Lie to your patients if you want, I wont lie to mine. It is unethical.
Noooo...not at all:
say that you do have someone who is having an anxiety attack and your only option is to talk them down...can't give versed, ativan, nitrous oxide, valium, nothing. And you can't talk them down, it's just not happening. Do you just sit back and allow them to continue on as they are, or try something else?
Not everyone will have the option of using drugs in that situation. Not everyone can be talked down. What will you do if that happens? I've got your answer, you'll do nothing, maybe this will get others who read this thinking.
And again:
The aspirin I agree with...bit overboard.
(Was agreeing that it was wrong.)
For the record, taping an aspirin to the pt's forehead was a bit ridiculous and out of line,
I guess I should remember to be completely blunt, leave no room for ambiguities and in the future just say that that was a BS move on their part.
 
Im split here.

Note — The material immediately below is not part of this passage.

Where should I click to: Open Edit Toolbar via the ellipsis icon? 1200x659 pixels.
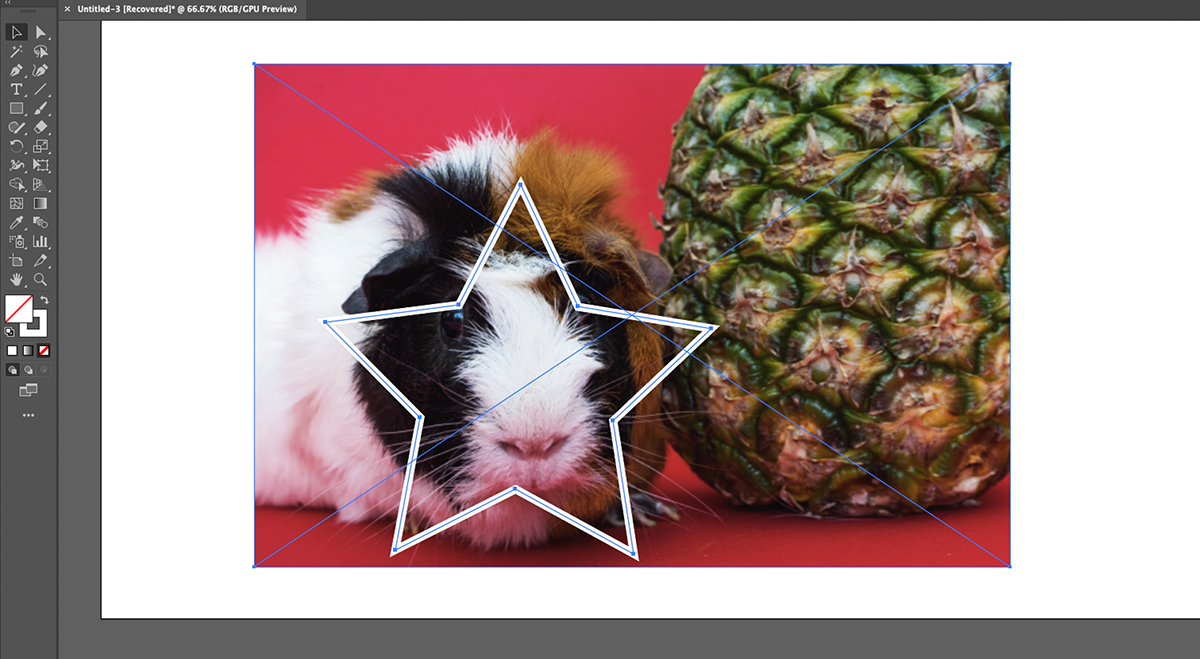point(28,414)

I agree 100% this story should not have been posted. I also agree that the acts of the medics were horrible and unprofessional and could even result in their licenses being revoked.

However, I will say this... How many of you have done coke. As someone who knows all to well the act of doing coke and said consequences, it isn't that off the wall to think the kid was just reacting to the come down. We dont know enough details either way. Sure it could have been a genuine diagnosed anxiety attack. But chances are, from personal and professional experience, it was just the coming down of the coke. Drugs do weird things to people and make them do stupid things and act equally stupid.

I will cite the incident of the PD who called up dispatch to get fire out there after smoking a couple bowls of weed. He reported that he was dying... The kid was just high... Really high, mind you, but just high. There are some people who shouldn't be doing drugs and some who shouldn't be tending to the care of those who are coked out of their mind. I feel no sympathy for the kid and how he was messed with. The medics should be punished but we shouldn't shed a tear over the kids trauma. Next time, do less coke.
 
For the more experienced members of the forum, keeping this incident aside, do you see a place in EMS for placebos (assuming they were prescribed by protocols)? Or is MD/DO level education necessary for determining what patients could benefit from placebos and which require actual medication?

Not having much experience in the matter, I'd imagine telling a patient you were administering medications or interventions when you didn't would open you up to all sorts of liability issues.
 
Simply put:

Neither EMT's nor Paramedics are trained in giving placebos.